══ Excerpted passage ══

In recent days, the discussion around Lemmy has become a bit...spicy. There's a few points of impact here. To list some examples: Beehaw being frustrated enough to ponder leaving the software Sublinks being started out of uncertainty with the lemmy roadmap Drama about inability to delete images and lemmy dev reactions to the priority request [...]
Its important to keep in mind that Lemmy is provided for free and as-is. It also hasnt reached version 1.0 yet so obviously there are still many features missing. Yet there are tens of thousands of users and hundreds of admins who are happy with Lemmy in its current state.
To continue with the analogy, if the Lemmy playground is not safe enough for your particular neighborhood, you have a few different choices:
Beehaw in particular has $5,470 in donation balance. This would cover my income for around 2.5 months. They could easily take this money to hire a developer and implement the features they require. Yet they believe that they are somehow entitled to dictating what I or Dessalines should work on.
Edit: This doesn’t mean that I don’t care about implementing better mod tools, in fact if you look at the pull requests there have been numerous improvements in this area. But resources are limited and mod tools cannot be the only priority as some people seem to expect.
Edit 2: To be very clear, this comment is only aimed at Beehaw admins and a few other individuals who are extremely entitled and think they can dictate me to work on features they specifically want. The vast majority of users and admins on Lemmy are not like that, so of course my comment is not aimed at them and Im working hard every day to make Lemmy better for the majority. But that means I cant get distracted and waste time on features that only a tiny minority wants.
It’s obvious that people are indeed doing or thinking of doing just that. Don’t get complacent just because things have not changed yet. There is a threshold to cross and once it crossed, things change very very fast. Currently there’s no software out that is as mature as lemmy, but if the trust thermocline is breached, people will prefer to switch to something substandard than support a project they don’t believe anymore.
Your biggest benefit as FOSS developers is your community goodwill. I can’t stress enough how much you need to be careful on what you say and how you communicate to maintain it.
Look at it this way: I’ve spent almost every single working day for the past four years developing Lemmy. I implemented the entire federation logic and much more. Most days and nights I think about ways to improve Lemmy and it’s not easy to shut off. Especially during the Reddit blackout it was extremely stressful as we were completely bombarded with requests, I didn’t even have time to keep up with all the issues.
Yet last week some individuals came along who never made any contributions to Lemmy and never showed the slightest gratitude for my work. They essentially what I’m doing is wrong and that they should be in charge of decisionmaking for Lemmy. One Beehaw admin even said that all my work on Lemmy is meaningless.

═══

Exercise instructions ▸
1) In the Lemmy discussion, why does the developer say he won't spend time on the features the Beehaw admins want? Answer in one to three sentences.
2) Output the Lemmy discussion verbatim from "Yet last week" to "Lemmy is meaningless.".
The material that follows has no connection to the Lemmy discussion.

══ Material ══

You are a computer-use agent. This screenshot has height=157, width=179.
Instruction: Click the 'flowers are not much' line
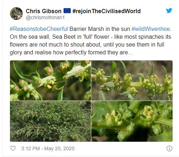click(87, 45)
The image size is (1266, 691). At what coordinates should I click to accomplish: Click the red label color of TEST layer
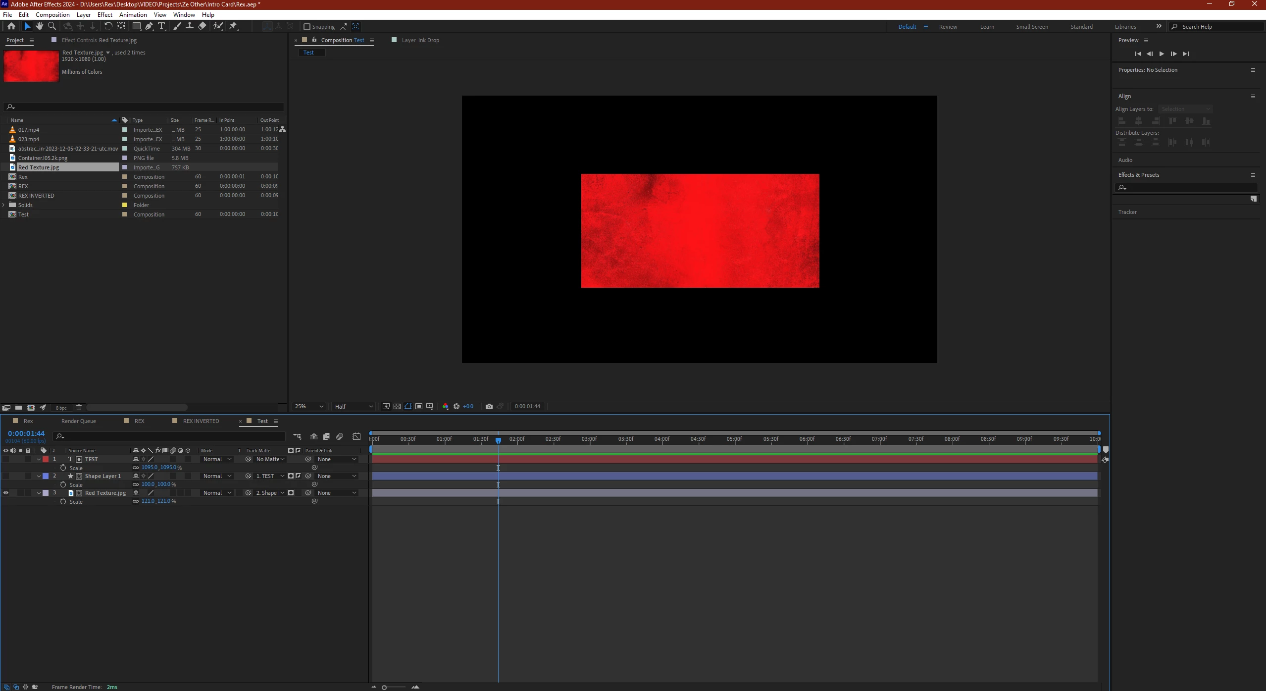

═══

Worked solutions ▸
1) He is working to make Lemmy better for the large majority of users and admins, so he can't get distracted by features that only a tiny minority wants. Resources are limited, and mod tools cannot be his only priority.

2)
Yet last week some individuals came along who never made any contributions to Lemmy and never showed the slightest gratitude for my work. They essentially what I’m doing is wrong and that they should be in charge of decisionmaking for Lemmy. One Beehaw admin even said that all my work on Lemmy is meaningless.